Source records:

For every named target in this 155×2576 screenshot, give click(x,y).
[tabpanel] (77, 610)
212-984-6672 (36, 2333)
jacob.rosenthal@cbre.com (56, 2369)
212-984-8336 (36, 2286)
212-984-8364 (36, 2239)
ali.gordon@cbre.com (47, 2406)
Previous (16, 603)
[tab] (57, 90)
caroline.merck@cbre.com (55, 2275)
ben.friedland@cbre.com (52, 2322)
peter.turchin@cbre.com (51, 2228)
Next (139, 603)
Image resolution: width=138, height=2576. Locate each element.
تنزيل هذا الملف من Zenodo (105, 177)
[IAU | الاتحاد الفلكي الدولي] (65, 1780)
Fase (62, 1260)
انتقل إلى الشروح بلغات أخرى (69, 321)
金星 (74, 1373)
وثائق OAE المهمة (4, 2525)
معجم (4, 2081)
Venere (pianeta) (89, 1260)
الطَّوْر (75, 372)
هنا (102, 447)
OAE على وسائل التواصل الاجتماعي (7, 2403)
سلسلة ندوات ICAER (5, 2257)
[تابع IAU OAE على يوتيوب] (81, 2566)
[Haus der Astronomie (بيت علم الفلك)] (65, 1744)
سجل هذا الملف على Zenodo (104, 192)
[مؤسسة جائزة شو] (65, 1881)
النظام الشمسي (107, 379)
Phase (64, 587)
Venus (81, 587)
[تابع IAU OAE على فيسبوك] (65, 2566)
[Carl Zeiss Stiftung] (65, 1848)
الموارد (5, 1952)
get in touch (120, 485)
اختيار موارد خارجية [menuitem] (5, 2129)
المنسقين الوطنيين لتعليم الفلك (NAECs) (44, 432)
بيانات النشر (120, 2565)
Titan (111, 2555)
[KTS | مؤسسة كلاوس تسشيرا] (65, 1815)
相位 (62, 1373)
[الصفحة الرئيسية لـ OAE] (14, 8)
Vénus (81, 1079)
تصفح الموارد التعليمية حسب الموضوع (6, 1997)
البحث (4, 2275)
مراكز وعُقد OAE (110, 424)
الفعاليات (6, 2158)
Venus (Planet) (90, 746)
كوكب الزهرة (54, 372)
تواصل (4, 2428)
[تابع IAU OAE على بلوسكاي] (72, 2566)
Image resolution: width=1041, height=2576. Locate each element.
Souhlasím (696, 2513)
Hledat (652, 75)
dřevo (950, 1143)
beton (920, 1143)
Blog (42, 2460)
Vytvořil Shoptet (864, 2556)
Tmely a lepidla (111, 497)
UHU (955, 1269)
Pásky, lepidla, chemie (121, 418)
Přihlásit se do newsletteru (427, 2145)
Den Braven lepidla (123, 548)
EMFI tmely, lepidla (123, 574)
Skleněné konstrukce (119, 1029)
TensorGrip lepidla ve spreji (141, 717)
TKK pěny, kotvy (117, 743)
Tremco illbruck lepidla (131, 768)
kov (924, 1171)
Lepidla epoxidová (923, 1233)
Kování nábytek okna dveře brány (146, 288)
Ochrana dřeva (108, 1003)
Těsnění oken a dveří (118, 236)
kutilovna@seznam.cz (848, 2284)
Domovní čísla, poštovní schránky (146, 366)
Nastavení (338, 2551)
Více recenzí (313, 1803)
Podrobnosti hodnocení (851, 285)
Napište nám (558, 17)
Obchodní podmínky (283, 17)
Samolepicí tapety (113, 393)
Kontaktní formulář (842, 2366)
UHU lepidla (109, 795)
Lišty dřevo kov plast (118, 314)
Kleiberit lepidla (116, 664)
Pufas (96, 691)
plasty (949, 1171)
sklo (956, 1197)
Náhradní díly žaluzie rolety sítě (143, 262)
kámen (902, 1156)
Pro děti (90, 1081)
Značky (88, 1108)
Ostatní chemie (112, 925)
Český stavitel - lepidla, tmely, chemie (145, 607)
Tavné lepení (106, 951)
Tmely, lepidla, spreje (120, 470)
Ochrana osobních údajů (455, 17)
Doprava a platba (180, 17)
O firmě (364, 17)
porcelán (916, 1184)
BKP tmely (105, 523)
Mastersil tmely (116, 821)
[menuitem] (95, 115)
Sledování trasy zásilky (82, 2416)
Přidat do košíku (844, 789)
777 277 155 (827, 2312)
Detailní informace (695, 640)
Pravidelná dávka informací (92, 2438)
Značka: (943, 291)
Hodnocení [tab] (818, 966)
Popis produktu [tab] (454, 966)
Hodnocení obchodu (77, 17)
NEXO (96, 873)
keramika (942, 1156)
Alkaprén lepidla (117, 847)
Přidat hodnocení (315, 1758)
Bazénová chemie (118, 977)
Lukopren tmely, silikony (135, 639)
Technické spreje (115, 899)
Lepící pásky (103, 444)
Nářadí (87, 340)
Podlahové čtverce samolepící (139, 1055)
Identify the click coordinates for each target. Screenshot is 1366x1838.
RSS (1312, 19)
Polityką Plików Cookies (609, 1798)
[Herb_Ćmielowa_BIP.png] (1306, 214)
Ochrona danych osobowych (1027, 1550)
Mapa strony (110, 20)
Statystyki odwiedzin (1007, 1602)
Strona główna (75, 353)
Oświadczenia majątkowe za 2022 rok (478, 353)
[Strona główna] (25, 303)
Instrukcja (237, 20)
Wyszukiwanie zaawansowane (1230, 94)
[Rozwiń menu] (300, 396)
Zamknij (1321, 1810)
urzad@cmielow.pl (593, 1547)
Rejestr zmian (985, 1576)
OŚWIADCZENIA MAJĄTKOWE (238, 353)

* _Your instructions_
Say how many lines of the data above include the word "target", and add nothing further.

* _The completed task_
2